[PATCH] Revert "cpufreq: schedutil: Don't set next_freq to UINT_MAX"

From: Doug Smythies
Date: Thu Jul 18 2019 - 02:27:30 EST


This reverts commit ecd2884291261e3fddbc7651ee11a20d596bb514.

The commit caused a regression whereby reducing the maximum
CPU clock frequency is ineffective while busy, and the CPU
clock remains unchanged. Once the system has experienced
some idle time, the new limit is implemented.
A consequence is that any thermal throttling monitoring
and control based on max freq limits fail to respond
in a timely manor, if at all, to a thermal temperature
trip on a busy system.

Please review the original e-mail threads, as this
attempt at a revertion would then re-open some of
those questions. One possible alterative to this
revertion would be to revert B7EAF1AAB9F8:

Author: Rafael J. Wysocki <rafael.j.wysocki@xxxxxxxxx>
Date: Wed Mar 22 00:08:50 2017 +0100

cpufreq: schedutil: Avoid reducing frequency of busy CPUs prematurely

References:

https://marc.info/?t=152576189300002&r=1&w=2
https://marc.info/?t=152586219000002&r=1&w=2
https://marc.info/?t=152607169800004&r=1&w=2

https://marc.info/?t=149013813900002&r=1&w=2
---
Test Data:

Typical commands:
watch -n 5 cat /sys/devices/system/cpu/intel_pstate/max_perf_pct
watch -n 5 cat /sys/devices/system/cpu/cpufreq/policy*/scaling_max_freq
sudo turbostat --quiet --Summary --show Busy%,Bzy_MHz,PkgTmp,PkgWatt,IRQ --interval 5
watch -n 5 cat /sys/devices/system/cpu/cpufreq/policy*/scaling_cur_freq

Driver: intel_cpufreq ; Governor: Schedutil
Kernel 5.2:

Test 1: No thermal throttling involved:
- load the system (some sort of CPU stress test).
- adjust downwards the maximum clock frequency
echo 60 | sudo tee /sys/devices/system/cpu/intel_pstate/max_perf_pct
- observe the Bzy_MHz does not change on the turbostat output.
- reduce the system load, such that there is some idle time.
- observe the Bzy_MHz now does change.
- increase the load again.
- observe the CPU frequency is now pinned to the new limit.
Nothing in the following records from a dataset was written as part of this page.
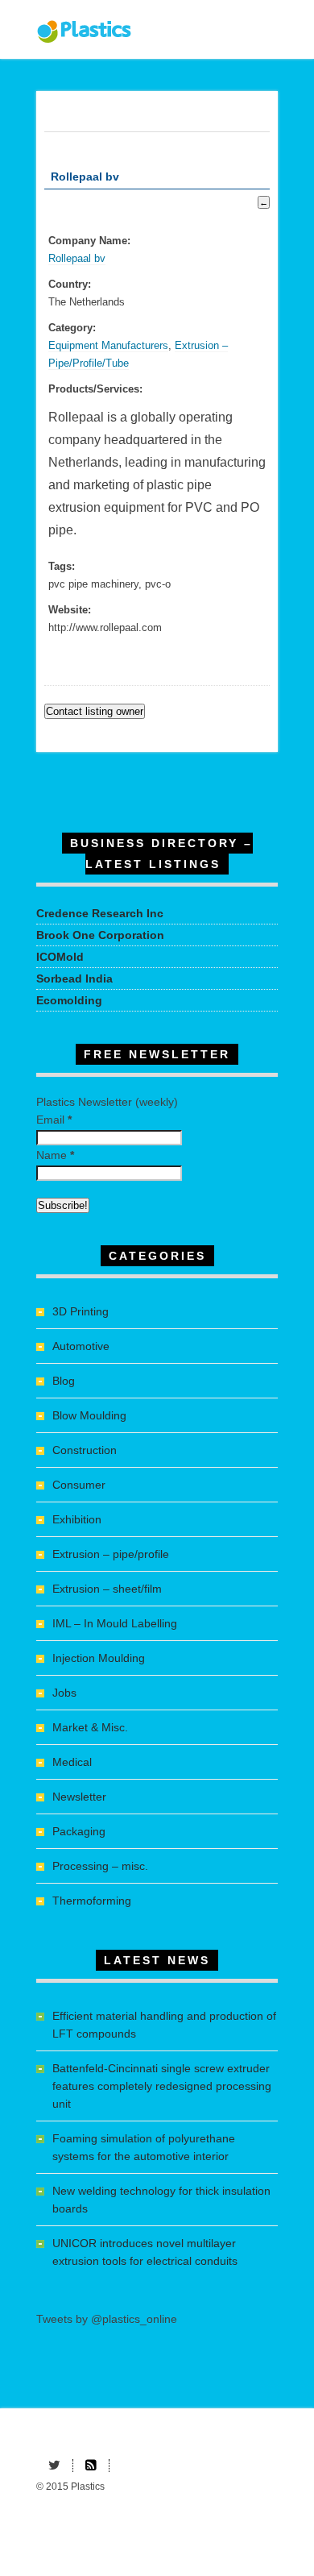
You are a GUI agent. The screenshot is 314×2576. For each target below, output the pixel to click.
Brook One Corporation (100, 935)
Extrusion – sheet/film (107, 1588)
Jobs (64, 1692)
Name (55, 1155)
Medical (72, 1761)
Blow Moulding (89, 1415)
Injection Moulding (98, 1658)
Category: (72, 328)
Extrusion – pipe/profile (110, 1554)
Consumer (78, 1484)
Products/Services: (95, 389)
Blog (63, 1380)
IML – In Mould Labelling (114, 1623)
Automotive (80, 1346)
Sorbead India (74, 978)
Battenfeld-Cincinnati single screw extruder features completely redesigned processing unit (161, 2086)
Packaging (78, 1831)
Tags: (61, 566)
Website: (69, 610)
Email (54, 1119)
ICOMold (60, 956)
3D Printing (80, 1311)
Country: (69, 284)
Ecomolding (69, 1000)
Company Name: (89, 241)
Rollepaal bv (76, 258)
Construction (84, 1450)
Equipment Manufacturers (108, 345)
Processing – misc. (100, 1865)
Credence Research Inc (99, 913)
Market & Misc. (90, 1727)
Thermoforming (91, 1900)
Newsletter (79, 1796)
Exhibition (76, 1519)
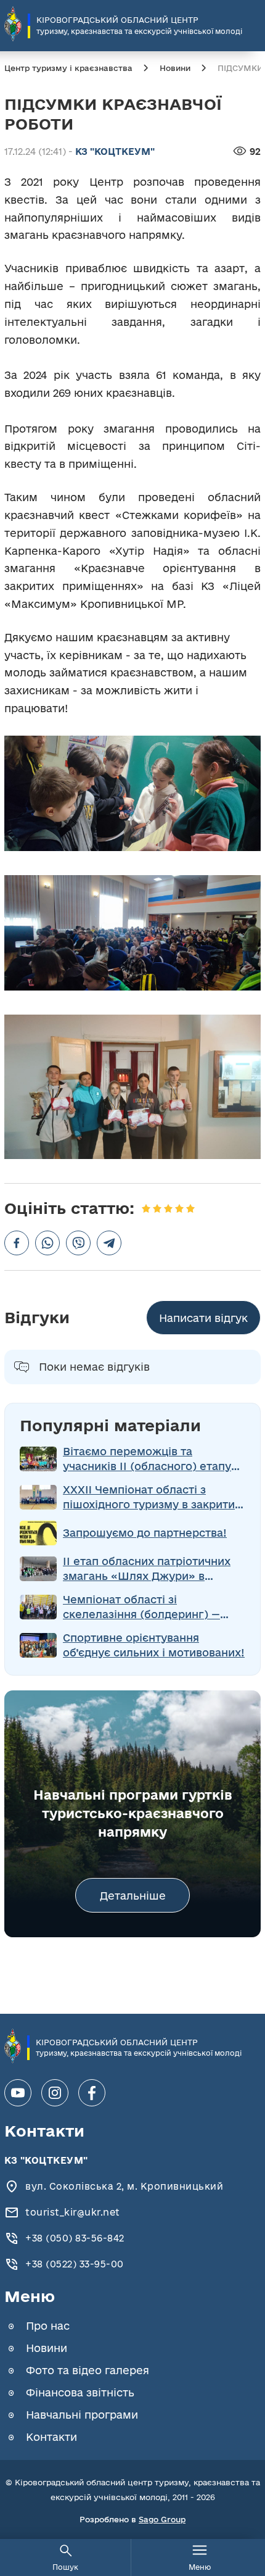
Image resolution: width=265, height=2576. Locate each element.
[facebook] (91, 2092)
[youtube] (17, 2092)
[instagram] (54, 2092)
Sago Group (162, 2519)
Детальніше (133, 1895)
Test 2: Use thermald to try Thermal throttling:
- By default thermald will use pstate control first.
On my system a lower thermal trip point it used,
because it doesn't get hot enough.
- enable and start thermald
- load the system (some sort of CPU stress test)
- Once the thermal trip point is reached, observe thermald
adjusting the max_perf_pct but nothing happens in response.
- Once the lowest limit of max_perf_pct is reached, observe
thermald fall through to intel-powerclamp, and kidle inject
starts to be used. Therefore the "busy" condition (see the code)
is not longer met, and the CPU frequency suddenly goes to minimum.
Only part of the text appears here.